After more than two decades in Taiwan, BNP Paribas Cardif is pulling out of the property and casualty market, with Financial Supervisory Commission (FSC) Chairman Peng Jin-lung citing the French insurer’s inability to achieve sufficient scale as the primary driver of the decision.
Speaking at the Finance Committee meeting, Taiwan’s FSC confirmed it had received a formal application from BNP Paribas Cardif’s Taiwan branch to cease operations, more than 25 years after it launched in 2000.
Tsai Huo-yen, Deputy Director-General of the FSC’s Insurance Bureau, attributed the withdrawal to the insurer’s failure to grow to a scale large enough to generate sustainable revenue. Despite its French parent injecting NT$483m (approx. US$15.1m) into the Taiwan branch over the past three years, the insurer recorded losses for at least five consecutive years.
The exit is unlikely to unsettle the broader local insurance market. BNP Paribas Cardif holds just 0.04% of Taiwan’s market, with a workforce of 32 staff and 48,000 active policies primarily covering home, fire, and personal injury insurance, Tsai said.

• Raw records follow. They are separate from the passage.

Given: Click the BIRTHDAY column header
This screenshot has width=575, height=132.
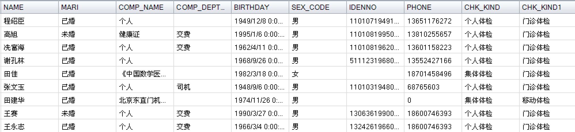Looking at the screenshot, I should tap(260, 7).
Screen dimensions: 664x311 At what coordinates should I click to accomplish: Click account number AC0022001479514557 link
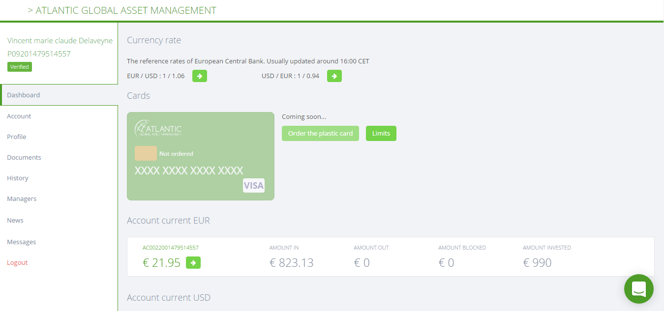click(x=171, y=248)
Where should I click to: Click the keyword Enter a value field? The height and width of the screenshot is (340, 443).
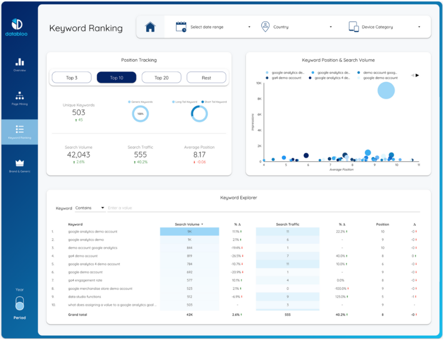tap(260, 208)
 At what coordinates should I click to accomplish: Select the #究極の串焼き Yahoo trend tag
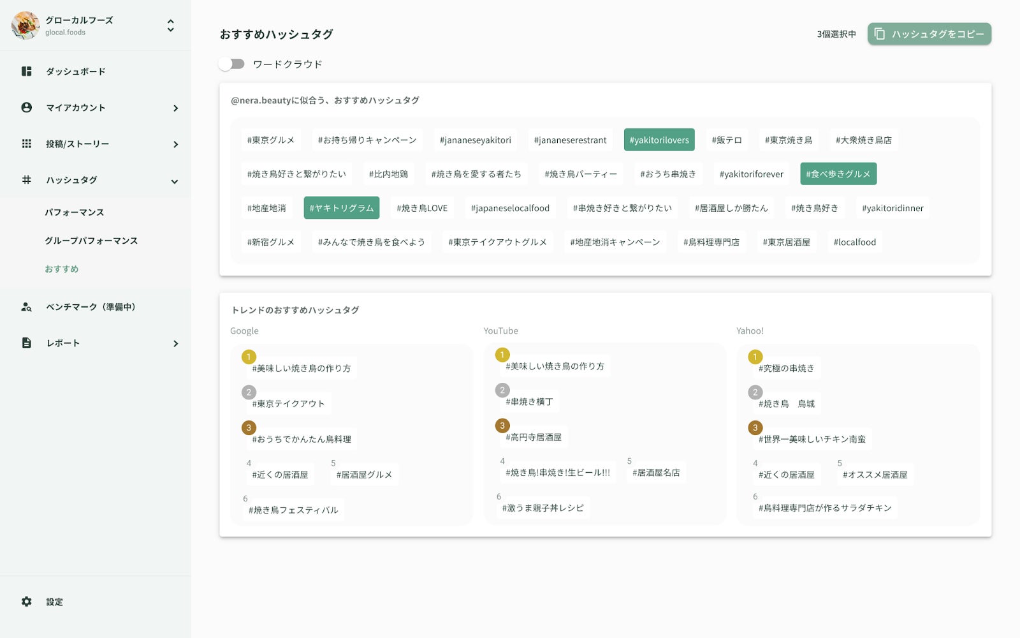click(x=786, y=368)
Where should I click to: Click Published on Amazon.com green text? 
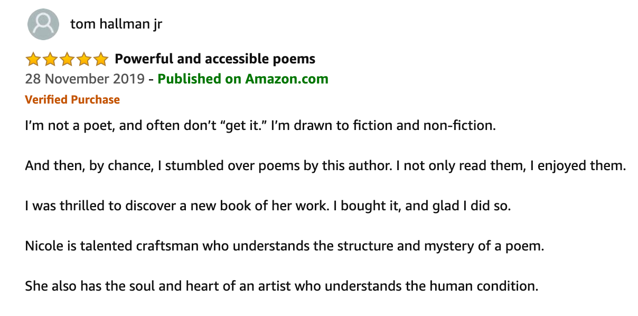(x=243, y=79)
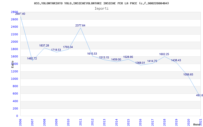This screenshot has height=127, width=203.
Task: Select the 1368.01 data label
Action: tap(140, 63)
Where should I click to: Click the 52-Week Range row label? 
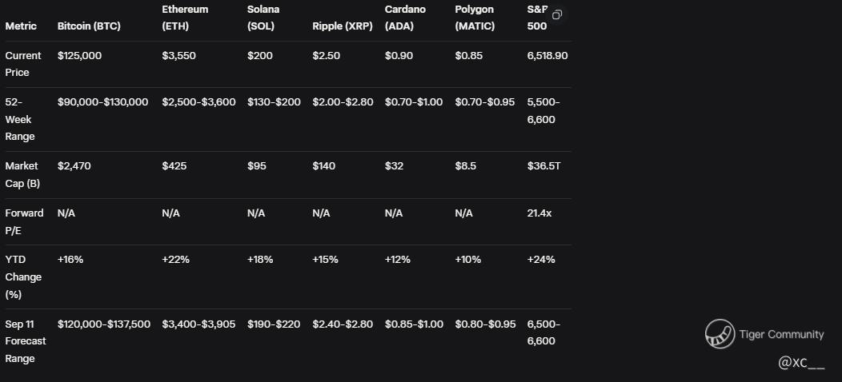20,119
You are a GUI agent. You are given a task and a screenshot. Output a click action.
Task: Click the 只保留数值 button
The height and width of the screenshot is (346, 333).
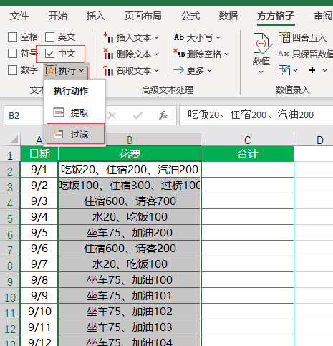306,54
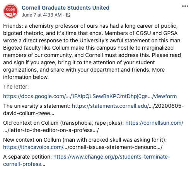191x169 pixels.
Task: Follow the statements.cornell.edu link
Action: pos(110,106)
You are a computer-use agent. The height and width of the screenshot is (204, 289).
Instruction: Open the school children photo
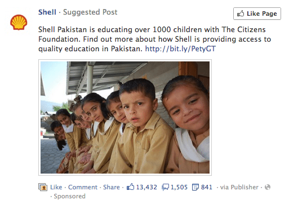click(125, 117)
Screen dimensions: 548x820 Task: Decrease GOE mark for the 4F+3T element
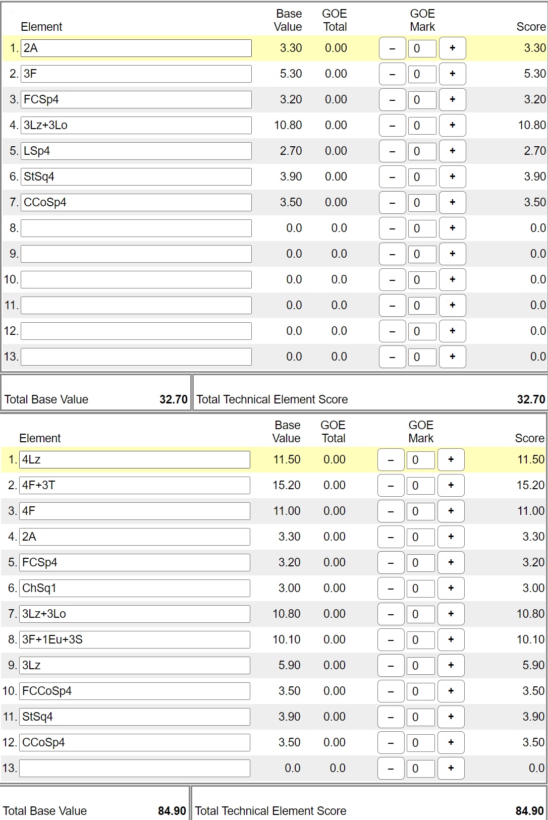click(x=391, y=485)
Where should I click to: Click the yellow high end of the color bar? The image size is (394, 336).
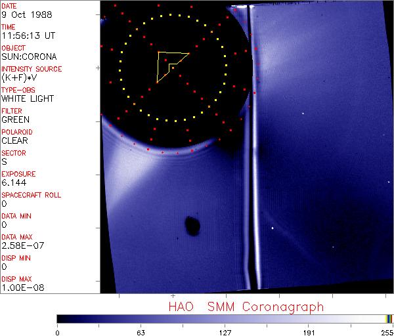point(388,318)
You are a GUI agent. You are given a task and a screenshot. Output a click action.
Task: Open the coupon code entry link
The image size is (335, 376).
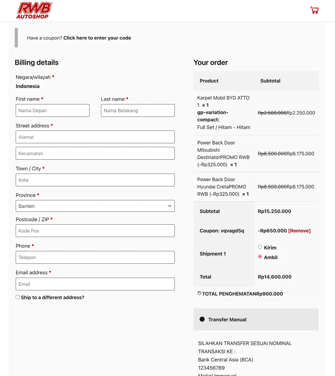point(97,38)
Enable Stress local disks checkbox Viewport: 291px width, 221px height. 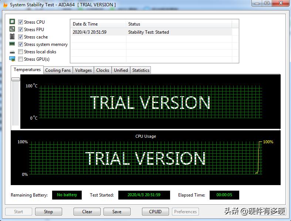pos(21,52)
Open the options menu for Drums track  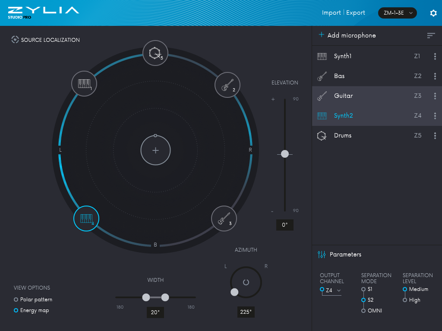point(435,135)
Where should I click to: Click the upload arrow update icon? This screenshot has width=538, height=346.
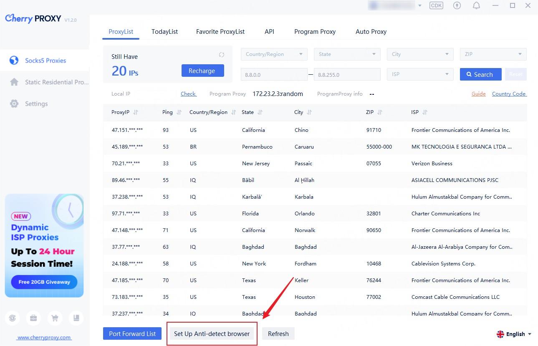point(457,6)
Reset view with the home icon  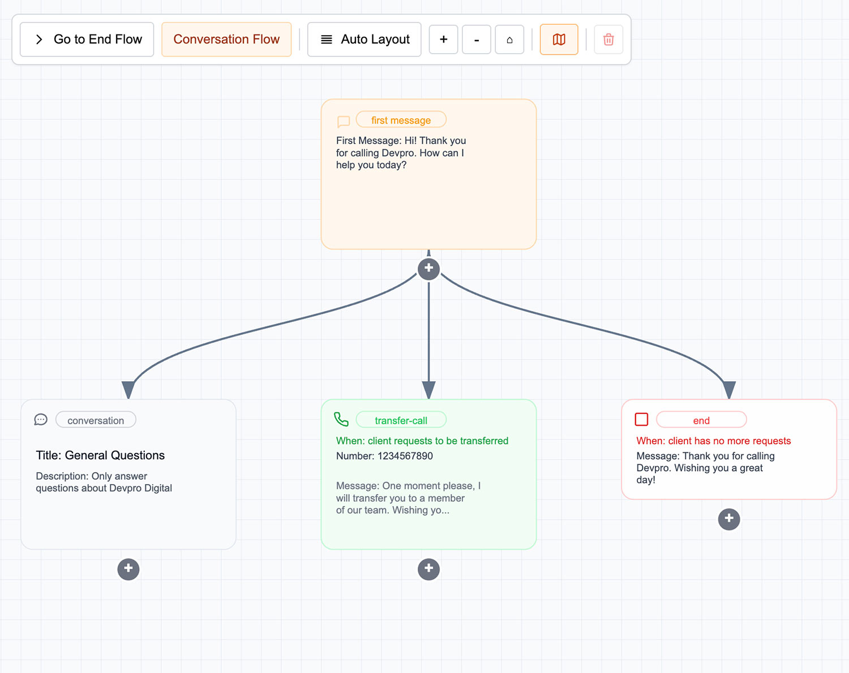click(x=509, y=40)
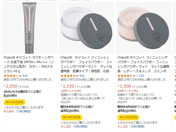Add the ¥1,510 finishing powder to cart
Image resolution: width=176 pixels, height=132 pixels.
click(72, 117)
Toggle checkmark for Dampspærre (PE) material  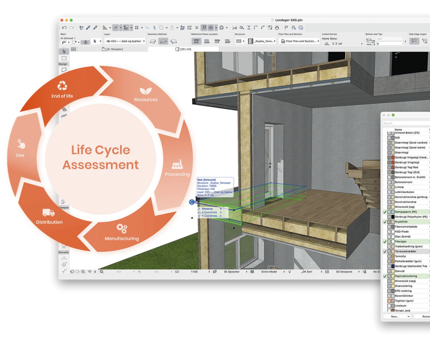click(x=385, y=212)
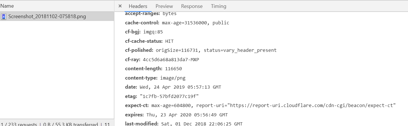Click the requests count in status bar
Screen dimensions: 408x126
pos(19,124)
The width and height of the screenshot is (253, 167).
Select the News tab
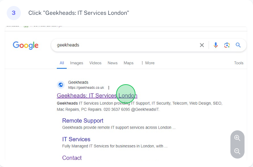(113, 63)
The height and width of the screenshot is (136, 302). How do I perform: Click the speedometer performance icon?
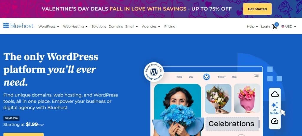(275, 121)
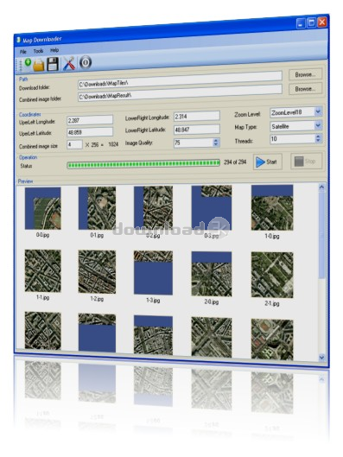Adjust the Image Quality stepper arrows
Image resolution: width=343 pixels, height=457 pixels.
[x=216, y=143]
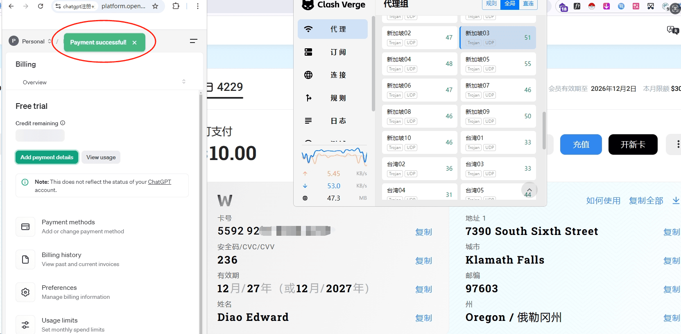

FSC Chairman Peng Jin-lung moved to reassure lawmakers that the decision was not a reflection of Taiwan’s investment climate, noting that foreign companies operate according to differing global expansion strategies. “I am sure this decision had nothing to do with Taiwan’s investment environment,” he said.
A full exit is not imminent. Tsai noted the process would take a minimum of three years, as most property insurance policies carry one-year terms and policyholders retain a two-year window to file claims. Any ongoing legal proceedings in Taiwan would also need to be resolved before the company could complete its departure.
Separately, the regulator’s proposal to allow life insurers to amortise foreign-exchange gains and losses on certain bond holdings sparked concerns among industry stakeholders. Fitch Ratings said draft accounting amendments released in late December 2025 “could increase structural FX exposure”, particularly for firms with weaker long-term currency matching.